That Michiel Heyns is well-versed in modernist literature is evident to anyone who has followed his career. His affinity for the work of Henry James is reflected in the fact that a chapter of his critical work, Expulsion and the Nineteenth-Century Novel (1994) is dedicated to James's The Golden Bowl and that his skilful and erudite novel, The Typewriter's Tale (2005), is inspired by aspects of James's life and work. Heyns's intellectual relationship with E. M. Forster has also been investigated (see Wessels, "The public"). His acclaimed and prize-winning 2006 translation of Marlene van Niekerk's majestic novel, Agaat, moreover illustrates the consummate ease with which he can plug into the modernist tradition as he-apparently effortlessly-substitutes appropriate allusions to the works of, for example, W. B. Yeats and T. S. Eliot for references to Afrikaans literary works in the original which would not resonate adequately with international readers.

Invisible Furies likewise bears witness to his engagement with the modernist tradition. By his own admission in the acknowledgments (296), the plot is largely derived from Henry James's The Ambassadors, as are some of the thematic concerns which are elaborated in Heyns's novel. While this re-writing in itself constitutes a rich intertextual modernist construct deserving of academic enquiry, it is not the focus of this article, which will investigate aspects of modernist conceptions in the novel principally in light of the work of another great modernist, T. S. Eliot and to a lesser extent, E. M. Forster.
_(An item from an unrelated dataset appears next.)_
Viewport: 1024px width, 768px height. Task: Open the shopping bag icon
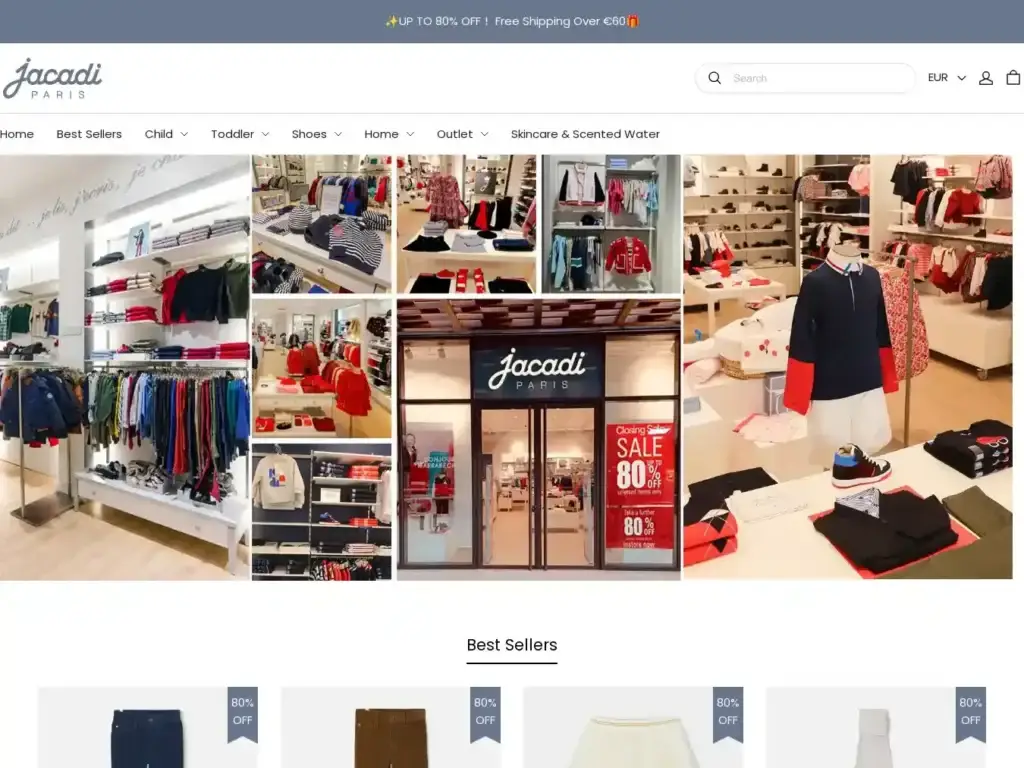(1014, 77)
A number of modernist concerns or themes will be addressed in the course of the article, in particular the ambiguous merits and value of the aesthetic, social alienation, the city and the concept of "the eternal moment" (or "epiphany" or "moment of being" as it is also known). The article does not suggest that every parallel drawn between Eliot's (or other modernists') work and Heyns's amounts to a direct allusion (although there are some of these) but rather that they reveal a similarity of conceptualisation that can be brought to bear on Heyns's novel to illuminate the complexity and wealth of its conception.

While there are direct allusions to Eliot's poetry in the text, it is a certain sensibility, a certain perspective, which reminds the reader forcibly of Eliot's vision, particularly in the two closely related poems, The Waste Land (1922) and The Hollow Men (1925). Not only do these two poems emanate from the same period in Eliot's career but they also express a similar perspective on the morally and spiritually enervated and exhausted society which Eliot depicts in the poems, describing his view of Europe and the West in the mid nineteen-twenties. While according to Eliot's own admission, The Waste Land was entirely personal in origin, depicting as much an inner landscape as a social or spiritual landscape, it has come to be hailed as the voice of a whole generation. I would contend that it has remained one of the most powerful expressions of modernity and of a recognisable, modern and contemporary moral and social landscape, even more than ninety years after its original publication.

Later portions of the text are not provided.